==== ENTRIES ====

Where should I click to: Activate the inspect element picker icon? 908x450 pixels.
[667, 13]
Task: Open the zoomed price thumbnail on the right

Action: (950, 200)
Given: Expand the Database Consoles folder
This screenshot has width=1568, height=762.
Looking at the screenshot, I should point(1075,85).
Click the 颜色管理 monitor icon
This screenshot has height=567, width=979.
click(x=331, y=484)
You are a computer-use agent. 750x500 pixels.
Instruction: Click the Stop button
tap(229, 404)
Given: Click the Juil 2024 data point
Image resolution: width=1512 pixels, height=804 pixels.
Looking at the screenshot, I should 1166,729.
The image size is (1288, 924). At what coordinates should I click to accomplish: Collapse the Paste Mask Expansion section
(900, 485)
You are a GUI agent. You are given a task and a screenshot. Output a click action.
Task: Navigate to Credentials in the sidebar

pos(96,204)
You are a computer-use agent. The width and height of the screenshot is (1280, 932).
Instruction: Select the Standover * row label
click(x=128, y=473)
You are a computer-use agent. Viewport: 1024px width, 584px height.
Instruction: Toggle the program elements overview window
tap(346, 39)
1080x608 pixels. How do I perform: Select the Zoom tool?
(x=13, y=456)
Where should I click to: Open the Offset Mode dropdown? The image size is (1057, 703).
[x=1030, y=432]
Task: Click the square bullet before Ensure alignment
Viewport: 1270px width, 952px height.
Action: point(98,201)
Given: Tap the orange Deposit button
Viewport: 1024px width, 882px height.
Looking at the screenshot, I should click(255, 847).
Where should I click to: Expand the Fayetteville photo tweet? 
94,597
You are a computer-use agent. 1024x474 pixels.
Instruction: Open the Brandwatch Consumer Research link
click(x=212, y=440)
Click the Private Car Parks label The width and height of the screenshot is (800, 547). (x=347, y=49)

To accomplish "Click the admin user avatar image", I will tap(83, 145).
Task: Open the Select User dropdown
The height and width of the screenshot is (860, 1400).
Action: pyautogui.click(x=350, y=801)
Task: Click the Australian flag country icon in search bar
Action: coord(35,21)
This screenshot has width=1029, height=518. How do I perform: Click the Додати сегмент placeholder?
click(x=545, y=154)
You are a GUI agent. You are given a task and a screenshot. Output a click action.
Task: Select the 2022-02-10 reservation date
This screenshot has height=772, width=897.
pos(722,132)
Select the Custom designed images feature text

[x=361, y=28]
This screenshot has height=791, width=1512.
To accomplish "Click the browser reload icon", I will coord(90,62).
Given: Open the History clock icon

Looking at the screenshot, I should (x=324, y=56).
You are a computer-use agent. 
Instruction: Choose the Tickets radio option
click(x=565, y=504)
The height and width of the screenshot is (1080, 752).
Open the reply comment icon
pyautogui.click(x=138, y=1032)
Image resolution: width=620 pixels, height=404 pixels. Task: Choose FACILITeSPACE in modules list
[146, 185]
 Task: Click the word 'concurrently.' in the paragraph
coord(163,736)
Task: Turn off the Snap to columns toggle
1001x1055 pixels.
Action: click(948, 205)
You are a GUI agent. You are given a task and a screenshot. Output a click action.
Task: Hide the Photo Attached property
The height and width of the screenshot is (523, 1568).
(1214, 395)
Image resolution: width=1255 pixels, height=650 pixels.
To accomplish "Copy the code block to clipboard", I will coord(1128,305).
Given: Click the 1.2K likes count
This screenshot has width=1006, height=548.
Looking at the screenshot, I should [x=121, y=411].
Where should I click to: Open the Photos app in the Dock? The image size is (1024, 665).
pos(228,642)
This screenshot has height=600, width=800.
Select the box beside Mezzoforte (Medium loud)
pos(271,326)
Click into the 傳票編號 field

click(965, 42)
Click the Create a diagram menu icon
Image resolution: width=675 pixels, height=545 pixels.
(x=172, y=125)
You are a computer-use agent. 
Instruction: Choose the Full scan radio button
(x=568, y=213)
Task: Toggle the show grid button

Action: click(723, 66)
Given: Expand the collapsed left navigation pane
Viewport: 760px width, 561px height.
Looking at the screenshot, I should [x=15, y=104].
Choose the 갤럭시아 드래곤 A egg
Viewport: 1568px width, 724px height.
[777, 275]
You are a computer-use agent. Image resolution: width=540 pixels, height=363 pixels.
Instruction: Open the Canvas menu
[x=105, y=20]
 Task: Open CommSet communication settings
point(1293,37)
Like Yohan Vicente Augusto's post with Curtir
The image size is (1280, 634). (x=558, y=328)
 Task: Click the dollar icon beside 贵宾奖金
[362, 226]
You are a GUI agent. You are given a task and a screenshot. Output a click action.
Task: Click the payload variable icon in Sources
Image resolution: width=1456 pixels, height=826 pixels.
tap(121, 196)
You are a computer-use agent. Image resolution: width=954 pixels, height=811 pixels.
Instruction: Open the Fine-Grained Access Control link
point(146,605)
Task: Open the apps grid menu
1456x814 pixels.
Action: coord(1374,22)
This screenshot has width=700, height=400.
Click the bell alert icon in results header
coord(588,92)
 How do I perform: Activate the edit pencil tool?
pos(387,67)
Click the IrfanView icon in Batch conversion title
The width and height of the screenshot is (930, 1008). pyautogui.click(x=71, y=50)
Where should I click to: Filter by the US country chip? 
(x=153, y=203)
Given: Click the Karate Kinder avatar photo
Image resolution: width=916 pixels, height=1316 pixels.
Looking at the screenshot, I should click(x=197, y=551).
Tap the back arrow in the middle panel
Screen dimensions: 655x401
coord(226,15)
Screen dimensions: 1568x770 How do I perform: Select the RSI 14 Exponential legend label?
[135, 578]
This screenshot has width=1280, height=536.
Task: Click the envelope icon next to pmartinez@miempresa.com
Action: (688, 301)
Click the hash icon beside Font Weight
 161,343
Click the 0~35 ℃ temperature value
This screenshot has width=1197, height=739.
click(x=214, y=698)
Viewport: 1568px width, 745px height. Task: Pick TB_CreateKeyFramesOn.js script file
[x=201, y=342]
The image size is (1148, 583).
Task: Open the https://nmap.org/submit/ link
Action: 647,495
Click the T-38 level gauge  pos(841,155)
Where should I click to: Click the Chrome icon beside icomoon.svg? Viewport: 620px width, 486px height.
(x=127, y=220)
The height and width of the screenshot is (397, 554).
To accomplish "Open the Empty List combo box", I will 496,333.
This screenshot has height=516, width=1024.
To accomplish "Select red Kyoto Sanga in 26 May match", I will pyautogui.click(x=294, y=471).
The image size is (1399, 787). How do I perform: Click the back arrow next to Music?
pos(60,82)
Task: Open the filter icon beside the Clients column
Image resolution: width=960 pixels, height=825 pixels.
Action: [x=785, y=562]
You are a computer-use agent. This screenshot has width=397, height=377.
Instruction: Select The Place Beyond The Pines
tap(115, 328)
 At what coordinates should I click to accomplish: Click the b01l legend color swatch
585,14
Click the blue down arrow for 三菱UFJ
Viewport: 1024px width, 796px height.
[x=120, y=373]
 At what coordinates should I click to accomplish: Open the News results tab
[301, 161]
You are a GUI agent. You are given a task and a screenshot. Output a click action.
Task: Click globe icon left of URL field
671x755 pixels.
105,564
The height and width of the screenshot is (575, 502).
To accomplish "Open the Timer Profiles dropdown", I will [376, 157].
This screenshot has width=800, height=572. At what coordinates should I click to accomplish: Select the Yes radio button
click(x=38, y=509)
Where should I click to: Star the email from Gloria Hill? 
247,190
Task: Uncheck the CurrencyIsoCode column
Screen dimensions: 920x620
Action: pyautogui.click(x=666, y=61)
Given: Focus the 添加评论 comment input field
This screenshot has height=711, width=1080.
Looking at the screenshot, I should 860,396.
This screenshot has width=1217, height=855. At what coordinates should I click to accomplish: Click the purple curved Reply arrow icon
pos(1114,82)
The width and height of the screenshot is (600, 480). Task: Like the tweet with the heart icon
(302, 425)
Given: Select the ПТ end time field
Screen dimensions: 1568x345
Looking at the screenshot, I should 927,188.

====

WHAT IS REQUIRED:
Could you update the rows above by changing every "computer-use agent" to "desktop agent" and leaving everything else as it is?

FINAL ANSWER:
Where should I click to: Activate the inspect element picker icon? 908x450 pixels.
[667, 13]
Task: Open the zoomed price thumbnail on the right

Action: (950, 200)
Given: Expand the Database Consoles folder
This screenshot has width=1568, height=762.
Looking at the screenshot, I should point(1075,85).
Click the 颜色管理 monitor icon
This screenshot has height=567, width=979.
click(x=331, y=484)
You are a desktop agent. 750x500 pixels.
Instruction: Click the Stop button
tap(229, 404)
Given: Click the Juil 2024 data point
Image resolution: width=1512 pixels, height=804 pixels.
Looking at the screenshot, I should 1166,729.
The image size is (1288, 924). At what coordinates should I click to accomplish: Collapse the Paste Mask Expansion section
(900, 485)
You are a GUI agent. You are given a task and a screenshot. Output a click action.
Task: Navigate to Credentials in the sidebar

pos(96,204)
You are a desktop agent. The width and height of the screenshot is (1280, 932).
Instruction: Select the Standover * row label
click(x=128, y=473)
You are a desktop agent. Viewport: 1024px width, 584px height.
Instruction: Toggle the program elements overview window
tap(346, 39)
1080x608 pixels. How do I perform: Select the Zoom tool?
(x=13, y=456)
Where should I click to: Open the Offset Mode dropdown? The image size is (1057, 703).
[x=1030, y=432]
Task: Click the square bullet before Ensure alignment
Viewport: 1270px width, 952px height.
Action: point(98,201)
Given: Tap the orange Deposit button
Viewport: 1024px width, 882px height.
Looking at the screenshot, I should click(255, 847).
Where should I click to: Expand the Fayetteville photo tweet? 
94,597
You are a desktop agent. 1024x474 pixels.
Instruction: Open the Brandwatch Consumer Research link
click(x=212, y=440)
Click the Private Car Parks label The width and height of the screenshot is (800, 547). (x=347, y=49)

To accomplish "Click the admin user avatar image", I will tap(83, 145).
Task: Open the Select User dropdown
The height and width of the screenshot is (860, 1400).
Action: pyautogui.click(x=350, y=801)
Task: Click the Australian flag country icon in search bar
Action: coord(35,21)
This screenshot has width=1029, height=518. How do I perform: Click the Додати сегмент placeholder?
click(x=545, y=154)
You are a GUI agent. You are given a task and a screenshot. Output a click action.
Task: Select the 2022-02-10 reservation date
This screenshot has height=772, width=897.
pos(722,132)
Select the Custom designed images feature text

[x=361, y=28]
This screenshot has height=791, width=1512.
To accomplish "Click the browser reload icon", I will coord(90,62).
Given: Open the History clock icon

Looking at the screenshot, I should (x=324, y=56).
You are a desktop agent. 
Instruction: Choose the Tickets radio option
click(x=565, y=504)
The height and width of the screenshot is (1080, 752).
Open the reply comment icon
pyautogui.click(x=138, y=1032)
Image resolution: width=620 pixels, height=404 pixels. Task: Choose FACILITeSPACE in modules list
[146, 185]
 Task: Click the word 'concurrently.' in the paragraph
coord(163,736)
Task: Turn off the Snap to columns toggle
1001x1055 pixels.
Action: click(948, 205)
You are a GUI agent. You are given a task and a screenshot. Output a click action.
Task: Hide the Photo Attached property
The height and width of the screenshot is (523, 1568).
(1214, 395)
Image resolution: width=1255 pixels, height=650 pixels.
To accomplish "Copy the code block to clipboard", I will coord(1128,305).
Given: Click the 1.2K likes count
This screenshot has width=1006, height=548.
Looking at the screenshot, I should [x=121, y=411].
Where should I click to: Open the Photos app in the Dock? The image size is (1024, 665).
pos(228,642)
This screenshot has height=600, width=800.
Select the box beside Mezzoforte (Medium loud)
pos(271,326)
Click into the 傳票編號 field

click(965, 42)
Click the Create a diagram menu icon
Image resolution: width=675 pixels, height=545 pixels.
(x=172, y=125)
You are a desktop agent. 
Instruction: Choose the Full scan radio button
(x=568, y=213)
Task: Toggle the show grid button

Action: click(723, 66)
Given: Expand the collapsed left navigation pane
Viewport: 760px width, 561px height.
Looking at the screenshot, I should [x=15, y=104].
Choose the 갤럭시아 드래곤 A egg
Viewport: 1568px width, 724px height.
[777, 275]
You are a desktop agent. Image resolution: width=540 pixels, height=363 pixels.
Instruction: Open the Canvas menu
[x=105, y=20]
 Task: Open CommSet communication settings
point(1293,37)
Like Yohan Vicente Augusto's post with Curtir
The image size is (1280, 634). (x=558, y=328)
 Task: Click the dollar icon beside 贵宾奖金
[362, 226]
You are a GUI agent. You are given a task and a screenshot. Output a click action.
Task: Click the payload variable icon in Sources
Image resolution: width=1456 pixels, height=826 pixels.
tap(121, 196)
You are a desktop agent. Image resolution: width=954 pixels, height=811 pixels.
Instruction: Open the Fine-Grained Access Control link
point(146,605)
Task: Open the apps grid menu
1456x814 pixels.
Action: coord(1374,22)
This screenshot has width=700, height=400.
Click the bell alert icon in results header
coord(588,92)
 How do I perform: Activate the edit pencil tool?
pos(387,67)
Click the IrfanView icon in Batch conversion title
The width and height of the screenshot is (930, 1008). pyautogui.click(x=71, y=50)
Where should I click to: Filter by the US country chip? 
(x=153, y=203)
Given: Click the Karate Kinder avatar photo
Image resolution: width=916 pixels, height=1316 pixels.
Looking at the screenshot, I should click(x=197, y=551).
Tap the back arrow in the middle panel
Screen dimensions: 655x401
coord(226,15)
Screen dimensions: 1568x770 How do I perform: Select the RSI 14 Exponential legend label?
[135, 578]
This screenshot has width=1280, height=536.
Task: Click the envelope icon next to pmartinez@miempresa.com
Action: (688, 301)
Click the hash icon beside Font Weight
 161,343
Click the 0~35 ℃ temperature value
This screenshot has width=1197, height=739.
click(x=214, y=698)
Viewport: 1568px width, 745px height. Task: Pick TB_CreateKeyFramesOn.js script file
[x=201, y=342]
The image size is (1148, 583).
Task: Open the https://nmap.org/submit/ link
Action: 647,495
Click the T-38 level gauge  pos(841,155)
Where should I click to: Click the Chrome icon beside icomoon.svg? Viewport: 620px width, 486px height.
(x=127, y=220)
The height and width of the screenshot is (397, 554).
To accomplish "Open the Empty List combo box", I will 496,333.
This screenshot has height=516, width=1024.
To accomplish "Select red Kyoto Sanga in 26 May match", I will pyautogui.click(x=294, y=471).
The image size is (1399, 787). How do I perform: Click the back arrow next to Music?
pos(60,82)
Task: Open the filter icon beside the Clients column
Image resolution: width=960 pixels, height=825 pixels.
Action: [x=785, y=562]
You are a desktop agent. This screenshot has width=397, height=377.
Instruction: Select The Place Beyond The Pines
tap(115, 328)
 At what coordinates should I click to accomplish: Click the b01l legend color swatch
585,14
Click the blue down arrow for 三菱UFJ
Viewport: 1024px width, 796px height.
[x=120, y=373]
 At what coordinates should I click to accomplish: Open the News results tab
[301, 161]
You are a GUI agent. You are given a task and a screenshot. Output a click action.
Task: Click globe icon left of URL field
671x755 pixels.
105,564
The height and width of the screenshot is (575, 502).
To accomplish "Open the Timer Profiles dropdown", I will [376, 157].
This screenshot has width=800, height=572. At what coordinates should I click to accomplish: Select the Yes radio button
click(x=38, y=509)
Where should I click to: Star the email from Gloria Hill? 
247,190
Task: Uncheck the CurrencyIsoCode column
Screen dimensions: 920x620
Action: pyautogui.click(x=666, y=61)
Given: Focus the 添加评论 comment input field
This screenshot has height=711, width=1080.
Looking at the screenshot, I should 860,396.
This screenshot has width=1217, height=855. At what coordinates should I click to accomplish: Click the purple curved Reply arrow icon
pos(1114,82)
The width and height of the screenshot is (600, 480). Task: Like the tweet with the heart icon
(302, 425)
Given: Select the ПТ end time field
Screen dimensions: 1568x345
Looking at the screenshot, I should 927,188.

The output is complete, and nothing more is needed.